The Emperor Looks Increasingly Naked

Unfortunately, Mr. Vaidhyanathan says, the discussion of college reinvention represents a watering down of higher education’s social contract—a process that has been in the works for decades. “What it is going to take to reinvigorate higher education in this country,” he says, “is a strong political movement to champion research, to champion low tuition costs as a policy goal, to stand up against the banks that have made so much money lending for student loans, and to reconnect public institutions to their sense of public mission.”

“That is going to be a long process,” he says. “It has taken 20 years to press universities down into this cowering pose, and it is going to take 20 assertive years to get back to the point where Americans view American higher education the way the rest of the world does.”

For Whom Is College Being Reinvented?” Scott Carlson and Goldie Blumenstyk

When I lived in the Philippines as a Peace Corps Volunteer in the 1980’s, the first measure of wealth wasn’t what people owned, as it was in the U.S., it was the condition of the roads. I live in Conception, Tarlac, a few hours north of Manila, the hometown of President Aquino, and the roads were constantly under construction. Filipino’s used to joke that each region should get its own president, in turn, so that every region could be developed.

Roads are a part of the social wage, the often unspoken benefits we get simply because we are citizens. We have great roads in the U.S., at least in most places, but no national health care or pension system. It’s no coincidence that most of the stimulus money went to building roads. Other parts of the infrastructure– airports, fiber optics, sewage, garbage collection– are just as important, of course, but roads have a special place in the American heart.

In the 1950’s and 60’s the social wage grew to include a cheap college education. The Reagan Revolution changed all that; we had less and less money for roads and infrastructure and college grew increasingly expensive. The social wage stagnated, shrank; we can’t get national health care, our pension systems are in trouble. We tend to think of roads– and cheap education and good infrastructure– as our birthright but they are not.

▶ Aim of the task
Continue the passage on roads, college costs, and the social wage, picking up after its last sentence. The entries after this point are separate material and have no connection to the passage on the social wage.

▶ Data excerpts

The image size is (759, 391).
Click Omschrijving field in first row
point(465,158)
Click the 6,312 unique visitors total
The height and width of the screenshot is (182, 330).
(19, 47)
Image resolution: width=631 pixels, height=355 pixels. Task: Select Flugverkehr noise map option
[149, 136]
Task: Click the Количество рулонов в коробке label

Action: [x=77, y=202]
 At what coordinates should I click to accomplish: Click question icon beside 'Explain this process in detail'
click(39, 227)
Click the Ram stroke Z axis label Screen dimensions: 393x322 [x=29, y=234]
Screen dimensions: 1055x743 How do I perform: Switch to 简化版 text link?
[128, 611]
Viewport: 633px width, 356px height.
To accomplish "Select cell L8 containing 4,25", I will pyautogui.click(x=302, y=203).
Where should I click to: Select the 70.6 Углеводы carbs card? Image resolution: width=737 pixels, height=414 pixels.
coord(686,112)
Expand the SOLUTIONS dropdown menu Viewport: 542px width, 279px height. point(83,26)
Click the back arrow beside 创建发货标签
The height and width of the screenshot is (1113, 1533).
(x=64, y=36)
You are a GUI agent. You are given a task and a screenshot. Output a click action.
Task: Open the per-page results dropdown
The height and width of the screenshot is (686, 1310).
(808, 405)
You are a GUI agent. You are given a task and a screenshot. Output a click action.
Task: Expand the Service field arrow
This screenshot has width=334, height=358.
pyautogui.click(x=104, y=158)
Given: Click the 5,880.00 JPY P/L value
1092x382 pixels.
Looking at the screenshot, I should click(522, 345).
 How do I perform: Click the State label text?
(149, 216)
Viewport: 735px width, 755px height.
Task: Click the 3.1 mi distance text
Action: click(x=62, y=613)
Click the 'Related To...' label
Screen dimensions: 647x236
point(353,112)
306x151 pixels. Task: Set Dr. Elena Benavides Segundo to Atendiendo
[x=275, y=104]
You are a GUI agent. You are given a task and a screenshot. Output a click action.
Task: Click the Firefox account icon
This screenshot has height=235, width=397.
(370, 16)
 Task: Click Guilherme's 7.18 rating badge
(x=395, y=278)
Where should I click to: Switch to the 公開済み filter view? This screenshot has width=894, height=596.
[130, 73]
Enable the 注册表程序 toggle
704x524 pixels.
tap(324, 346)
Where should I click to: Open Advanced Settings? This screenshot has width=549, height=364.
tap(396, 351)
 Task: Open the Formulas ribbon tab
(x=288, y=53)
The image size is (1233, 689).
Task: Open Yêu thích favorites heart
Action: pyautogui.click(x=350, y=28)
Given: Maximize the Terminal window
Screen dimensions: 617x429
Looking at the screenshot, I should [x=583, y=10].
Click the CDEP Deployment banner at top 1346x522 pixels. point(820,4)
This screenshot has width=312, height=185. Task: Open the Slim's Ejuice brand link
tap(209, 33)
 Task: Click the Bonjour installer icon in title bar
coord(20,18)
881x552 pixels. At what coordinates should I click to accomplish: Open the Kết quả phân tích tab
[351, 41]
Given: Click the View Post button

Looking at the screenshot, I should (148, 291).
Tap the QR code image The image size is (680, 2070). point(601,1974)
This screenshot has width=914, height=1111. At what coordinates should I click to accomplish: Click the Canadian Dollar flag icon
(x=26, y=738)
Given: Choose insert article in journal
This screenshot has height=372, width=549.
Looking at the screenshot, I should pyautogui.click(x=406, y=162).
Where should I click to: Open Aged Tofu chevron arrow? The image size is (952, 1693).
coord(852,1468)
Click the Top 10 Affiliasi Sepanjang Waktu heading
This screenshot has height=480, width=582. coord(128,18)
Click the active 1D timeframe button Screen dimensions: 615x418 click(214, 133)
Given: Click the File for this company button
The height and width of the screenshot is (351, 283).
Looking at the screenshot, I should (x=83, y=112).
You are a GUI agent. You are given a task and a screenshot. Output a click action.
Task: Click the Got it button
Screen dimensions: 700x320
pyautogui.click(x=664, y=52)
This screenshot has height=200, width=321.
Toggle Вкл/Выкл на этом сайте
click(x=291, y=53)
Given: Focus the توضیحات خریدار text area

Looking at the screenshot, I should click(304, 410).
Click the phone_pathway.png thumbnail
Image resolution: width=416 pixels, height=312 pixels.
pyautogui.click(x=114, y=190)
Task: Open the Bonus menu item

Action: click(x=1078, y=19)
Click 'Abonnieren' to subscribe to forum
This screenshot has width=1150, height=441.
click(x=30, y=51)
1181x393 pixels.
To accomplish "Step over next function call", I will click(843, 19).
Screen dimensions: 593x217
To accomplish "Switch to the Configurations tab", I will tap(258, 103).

▶ Answer below
The social wage existed and grew because we fought for it, through unions. A lot of people thought that technology was going to make this social process– grabbing our share of profits in the form of the social wage– obsolete. Let them raise tuition; we’d use the internet to make education so ubiquitous it would be nearly free. (“Virtually” free, I should say.) Perhaps 2012 is the year that we began to realize that there’s no detour around the class struggle.

Violence

It’s difficult to write about violence after yet another school shooting; I’d hate to contribute to the sense of mindless obsession that surrounds these things, especially on television. The news channels haven’t been able to talk about anything else, even when there’s little to say; they design graphics and even theme songs around every incident, fighting over ratings and advertisers. It’s all predictable and mostly empty and sad.

At some point in the ritual, sooner rather than later this time, perhaps because very young children are involved, the journalists turn their attention to the debate over gun control. We do need some sensible regulations over guns, of course, especially cheap handguns and automatic (and semi-automatic) rifles, even if we also know that anyone set on mass violence will probably find a way to find a gun and ammunition. We make it too easy.

The culture of guns runs from the posturing of the NRA to the families who keep small armories at home, certain that they are safer against some poorly defined threat. It doesn’t stop there. The same “moneyed interests” who have made sensible gun regulation impossible (and try to destroy unions and privatize schools and…) stand in the way of a comprehensive national health care system with full parity for mental health. We need to connect the dots.